§ Work to complete: Only one stretch of the data below is needed. Output the lines from the one with "first Go! card" up to and including the one with "Open EDITOR'S PICK", exactly as they stand.

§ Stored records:
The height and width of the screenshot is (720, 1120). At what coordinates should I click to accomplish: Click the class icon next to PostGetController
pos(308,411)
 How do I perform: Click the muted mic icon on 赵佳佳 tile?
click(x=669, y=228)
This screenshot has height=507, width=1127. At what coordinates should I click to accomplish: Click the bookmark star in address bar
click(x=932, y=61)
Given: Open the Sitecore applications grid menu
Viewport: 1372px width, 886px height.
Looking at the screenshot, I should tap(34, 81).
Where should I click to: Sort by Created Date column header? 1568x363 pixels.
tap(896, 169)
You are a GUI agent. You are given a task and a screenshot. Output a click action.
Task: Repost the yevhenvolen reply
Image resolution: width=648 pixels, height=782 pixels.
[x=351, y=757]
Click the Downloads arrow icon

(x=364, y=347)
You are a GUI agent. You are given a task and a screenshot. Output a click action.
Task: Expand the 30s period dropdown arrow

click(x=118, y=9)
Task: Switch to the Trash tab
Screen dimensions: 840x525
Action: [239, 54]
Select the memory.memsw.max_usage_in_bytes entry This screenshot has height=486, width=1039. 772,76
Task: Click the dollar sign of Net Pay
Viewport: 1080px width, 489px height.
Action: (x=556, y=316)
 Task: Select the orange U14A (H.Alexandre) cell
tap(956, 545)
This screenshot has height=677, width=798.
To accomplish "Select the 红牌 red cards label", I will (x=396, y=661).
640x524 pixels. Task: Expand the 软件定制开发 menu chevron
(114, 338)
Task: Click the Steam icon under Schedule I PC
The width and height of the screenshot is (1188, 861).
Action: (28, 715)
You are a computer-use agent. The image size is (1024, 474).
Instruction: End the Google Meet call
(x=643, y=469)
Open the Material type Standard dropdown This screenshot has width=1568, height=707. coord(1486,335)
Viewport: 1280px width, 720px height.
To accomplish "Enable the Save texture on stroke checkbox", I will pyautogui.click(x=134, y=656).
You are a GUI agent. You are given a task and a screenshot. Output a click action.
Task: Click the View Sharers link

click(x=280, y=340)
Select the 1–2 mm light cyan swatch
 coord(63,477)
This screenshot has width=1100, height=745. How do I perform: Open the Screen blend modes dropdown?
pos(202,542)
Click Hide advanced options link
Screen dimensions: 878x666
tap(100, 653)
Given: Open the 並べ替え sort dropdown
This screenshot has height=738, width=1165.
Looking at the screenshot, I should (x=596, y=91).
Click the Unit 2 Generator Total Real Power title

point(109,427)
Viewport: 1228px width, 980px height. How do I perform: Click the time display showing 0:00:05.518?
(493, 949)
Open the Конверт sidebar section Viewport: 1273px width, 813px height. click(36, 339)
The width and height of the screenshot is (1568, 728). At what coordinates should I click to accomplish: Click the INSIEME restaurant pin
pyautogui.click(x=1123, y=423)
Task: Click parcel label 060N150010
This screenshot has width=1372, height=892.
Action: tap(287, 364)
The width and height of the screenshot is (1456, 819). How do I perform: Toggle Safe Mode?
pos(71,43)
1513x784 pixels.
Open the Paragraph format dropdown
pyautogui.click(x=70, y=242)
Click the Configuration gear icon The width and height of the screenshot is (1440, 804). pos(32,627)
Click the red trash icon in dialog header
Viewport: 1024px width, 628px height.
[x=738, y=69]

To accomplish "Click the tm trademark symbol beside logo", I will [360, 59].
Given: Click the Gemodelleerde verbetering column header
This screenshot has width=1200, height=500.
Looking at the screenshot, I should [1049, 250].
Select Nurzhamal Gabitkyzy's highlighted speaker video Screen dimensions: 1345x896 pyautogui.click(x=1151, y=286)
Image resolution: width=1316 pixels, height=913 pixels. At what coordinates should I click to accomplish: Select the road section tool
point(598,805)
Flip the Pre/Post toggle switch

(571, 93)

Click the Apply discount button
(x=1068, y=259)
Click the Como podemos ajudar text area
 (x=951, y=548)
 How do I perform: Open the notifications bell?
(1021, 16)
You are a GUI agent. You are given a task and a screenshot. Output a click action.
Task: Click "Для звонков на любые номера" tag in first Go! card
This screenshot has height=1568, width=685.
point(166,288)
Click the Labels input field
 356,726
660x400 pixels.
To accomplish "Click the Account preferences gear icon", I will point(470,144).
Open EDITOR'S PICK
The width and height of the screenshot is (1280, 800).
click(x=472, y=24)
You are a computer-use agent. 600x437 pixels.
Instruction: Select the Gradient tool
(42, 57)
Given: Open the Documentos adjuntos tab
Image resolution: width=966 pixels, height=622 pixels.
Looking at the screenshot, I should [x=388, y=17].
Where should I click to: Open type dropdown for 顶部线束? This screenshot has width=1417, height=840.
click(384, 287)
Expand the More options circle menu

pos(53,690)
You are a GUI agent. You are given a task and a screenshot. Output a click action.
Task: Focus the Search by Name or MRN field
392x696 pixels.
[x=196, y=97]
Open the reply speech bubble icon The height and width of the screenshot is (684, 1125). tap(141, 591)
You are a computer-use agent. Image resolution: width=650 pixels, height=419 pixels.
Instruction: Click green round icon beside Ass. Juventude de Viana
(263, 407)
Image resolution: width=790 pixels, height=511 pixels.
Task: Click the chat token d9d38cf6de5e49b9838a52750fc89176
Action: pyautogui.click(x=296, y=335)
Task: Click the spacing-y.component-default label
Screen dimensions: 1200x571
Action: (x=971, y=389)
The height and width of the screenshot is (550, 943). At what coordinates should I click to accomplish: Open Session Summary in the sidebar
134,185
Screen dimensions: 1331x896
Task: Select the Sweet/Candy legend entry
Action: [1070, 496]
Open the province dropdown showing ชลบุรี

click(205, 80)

§ Solution to this task:
Task: Click "Для звонков на любые номера" tag in first Go! card
This screenshot has height=1568, width=685.
point(166,288)
Click the Labels input field
 356,726
660x400 pixels.
To accomplish "Click the Account preferences gear icon", I will point(470,144).
Open EDITOR'S PICK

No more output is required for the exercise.